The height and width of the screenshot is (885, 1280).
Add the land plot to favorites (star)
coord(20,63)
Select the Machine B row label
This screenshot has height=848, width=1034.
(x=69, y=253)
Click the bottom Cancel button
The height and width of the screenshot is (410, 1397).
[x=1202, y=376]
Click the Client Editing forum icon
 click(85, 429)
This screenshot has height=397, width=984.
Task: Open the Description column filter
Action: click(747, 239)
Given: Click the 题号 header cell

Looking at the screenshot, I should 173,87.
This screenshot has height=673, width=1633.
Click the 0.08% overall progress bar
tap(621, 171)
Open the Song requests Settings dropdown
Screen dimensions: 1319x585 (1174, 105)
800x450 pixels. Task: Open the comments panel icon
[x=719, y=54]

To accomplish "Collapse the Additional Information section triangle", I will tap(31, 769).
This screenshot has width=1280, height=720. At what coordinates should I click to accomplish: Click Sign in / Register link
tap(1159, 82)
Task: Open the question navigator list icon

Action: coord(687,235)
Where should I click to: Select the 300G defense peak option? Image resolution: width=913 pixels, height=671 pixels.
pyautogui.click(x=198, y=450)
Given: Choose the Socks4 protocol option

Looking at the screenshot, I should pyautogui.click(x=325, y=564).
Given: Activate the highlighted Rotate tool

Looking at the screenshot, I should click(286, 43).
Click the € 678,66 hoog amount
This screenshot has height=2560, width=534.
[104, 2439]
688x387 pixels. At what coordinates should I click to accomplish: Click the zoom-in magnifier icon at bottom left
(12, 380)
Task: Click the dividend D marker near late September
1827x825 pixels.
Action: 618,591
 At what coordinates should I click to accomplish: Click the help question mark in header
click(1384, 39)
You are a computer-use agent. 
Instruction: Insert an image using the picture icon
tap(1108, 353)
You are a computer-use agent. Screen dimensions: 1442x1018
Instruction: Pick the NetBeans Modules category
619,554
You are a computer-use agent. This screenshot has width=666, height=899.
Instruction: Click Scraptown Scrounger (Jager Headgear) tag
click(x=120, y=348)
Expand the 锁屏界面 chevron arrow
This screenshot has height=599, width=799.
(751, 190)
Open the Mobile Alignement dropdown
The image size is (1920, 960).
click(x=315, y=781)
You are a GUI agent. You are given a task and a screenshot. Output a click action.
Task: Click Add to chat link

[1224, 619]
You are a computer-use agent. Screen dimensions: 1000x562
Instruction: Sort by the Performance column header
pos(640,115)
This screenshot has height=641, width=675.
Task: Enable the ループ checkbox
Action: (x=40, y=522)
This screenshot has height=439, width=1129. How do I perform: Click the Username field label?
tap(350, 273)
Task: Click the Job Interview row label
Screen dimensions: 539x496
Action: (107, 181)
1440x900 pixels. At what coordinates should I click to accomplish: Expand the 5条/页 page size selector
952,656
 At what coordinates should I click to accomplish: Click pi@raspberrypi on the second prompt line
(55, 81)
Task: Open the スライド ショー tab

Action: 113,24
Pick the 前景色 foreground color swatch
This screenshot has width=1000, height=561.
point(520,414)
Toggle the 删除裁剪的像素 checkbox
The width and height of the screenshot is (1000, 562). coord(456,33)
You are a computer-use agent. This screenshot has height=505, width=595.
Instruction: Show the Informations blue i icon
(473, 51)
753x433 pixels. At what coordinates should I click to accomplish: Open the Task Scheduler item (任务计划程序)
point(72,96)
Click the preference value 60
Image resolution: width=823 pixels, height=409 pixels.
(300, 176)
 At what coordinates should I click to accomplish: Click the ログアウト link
===============
Work task → Working from the material above, restate word for word the lines between the line with "1827x825 pixels." and the line with "has width=666, height=899.", both included, and only those.

Task answer →
1827x825 pixels.
Action: 618,591
 At what coordinates should I click to accomplish: Click the help question mark in header
click(1384, 39)
You are a computer-use agent. 
Instruction: Insert an image using the picture icon
tap(1108, 353)
You are a computer-use agent. Screen dimensions: 1442x1018
Instruction: Pick the NetBeans Modules category
619,554
You are a computer-use agent. This screenshot has width=666, height=899.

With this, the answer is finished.